The first question you must answer is how many jars an hour are you looking to fill, and will that increase in the near future.

Often a separate filler, capper and labeller are linked together, with one feeding the next, all of different brands.

Crazy Roland


----------



## Markt (Feb 8, 2012)

Alright, thanks for the info... I'll do some calling around and see what I come up with


----------



## BMAC (Jun 23, 2009)

You should look up Coopers Honey in Peculiar Mo and call Ryan Cooper. I seen his automated bottling line. I was very impressive when I see it.


----------



## Roland (Dec 14, 2008)

Are you looking at glass or plastic bottles? How many an hour?

Crazy Roland


----------



## Markt (Feb 8, 2012)

Glass mainly but the ability to do plastic wouldn't be a bad thing... 1000 would be good but the ability to do more in less time could be useful.


----------



## Roland (Dec 14, 2008)

Generally, the more flexible a machine is, the slower it is. High speed machines typically take a longer time to switch over to a different size. Try to use all the same size cap, one less thing to change. A good filler for glass may not work well on plastic. Some fillers use a geneva wheel that starts and stops the bottle motion. Plastic does not like that. Choose your containers and filling/capping/labeling machines with the other in mind.

Crazy Roland


----------



## sqkcrk (Dec 10, 2005)

How much honey do you sell?


----------



## G B (Nov 6, 2009)

hello markt, I am expanding my packing side of the business? I am looking into bottlers etc. I can not justify an auto system at this time. I am curious if you are using a manual filler ( along the lines of Dadant and Mannlake fillers) if so may I ask what type and what your experience has been with it? Also may I ask at what volume you figure that a automatic system is worth while. Thanks very much GB


----------



## beebreeder (Nov 24, 2009)

As a fellow beekeeper said to me," if each jar is a few ounces over, start to multiply that up and the amount of moneys worth of honey you are giving away against exactly the correct amount every jar) the machine would soon pay for itself" That said I have still not bought one, next season perhaps


----------



## sqkcrk (Dec 10, 2005)

One that will fill 1,000 jars an hour?


----------



## beebreeder (Nov 24, 2009)

Not many beekeepers in the uk need that sort of capacity, our biggest beefarmer runs around 2000 colonies


----------



## G B (Nov 6, 2009)

I am in complete agreement regarding the savings bye only putting in the desired amount. I am doing enough volume now that the savings will add up rapidly.
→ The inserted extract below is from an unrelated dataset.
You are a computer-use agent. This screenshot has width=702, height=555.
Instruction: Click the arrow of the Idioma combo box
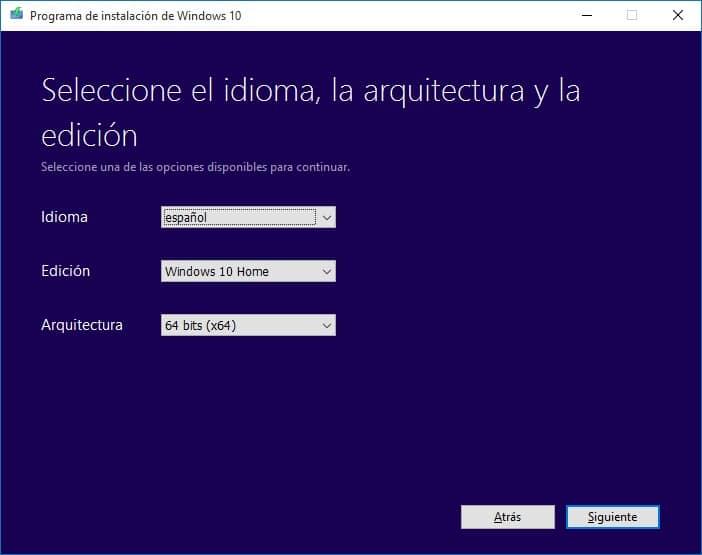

I am mainly Wondering how much volume a person would have to do to make an automated line worth while ?






beebreeder said:


> As a fellow beekeeper said to me," if each jar is a few ounces over, start to multiply that up and the amount of moneys worth of honey you are giving away against exactly the correct amount every jar) the machine would soon pay for itself" That said I have still not bought one, next season perhaps


----------



## Adrian Quiney WI (Sep 14, 2007)

I think a big variable has to be the initial cost of the equipment; It is so specialized that it is bound to be incredibly expensive if bought new; There are bargains to be had with older machines, but then the maintenance becomes more tricky. Some people have the talent to keep things going.
I have been racking my brains trying to remember the brand names of the packaging lines that we ran when I was a production supervisor in an adhesives and sealant manufacturing plant, but I am coming up empty. What I do remember is that much of the equipment was german, accurate to within a gram or so, and very reliable. As well as being used in adhesive and sealants it was used in candy manufacturing.


----------



## sqkcrk (Dec 10, 2005)

G B said:


> I am in complete agreement regarding the savings bye only putting in the desired amount. I am doing enough volume now that the savings will add up rapidly. I am mainly Wondering how much volume a person would have to do to make an automated line worth while ?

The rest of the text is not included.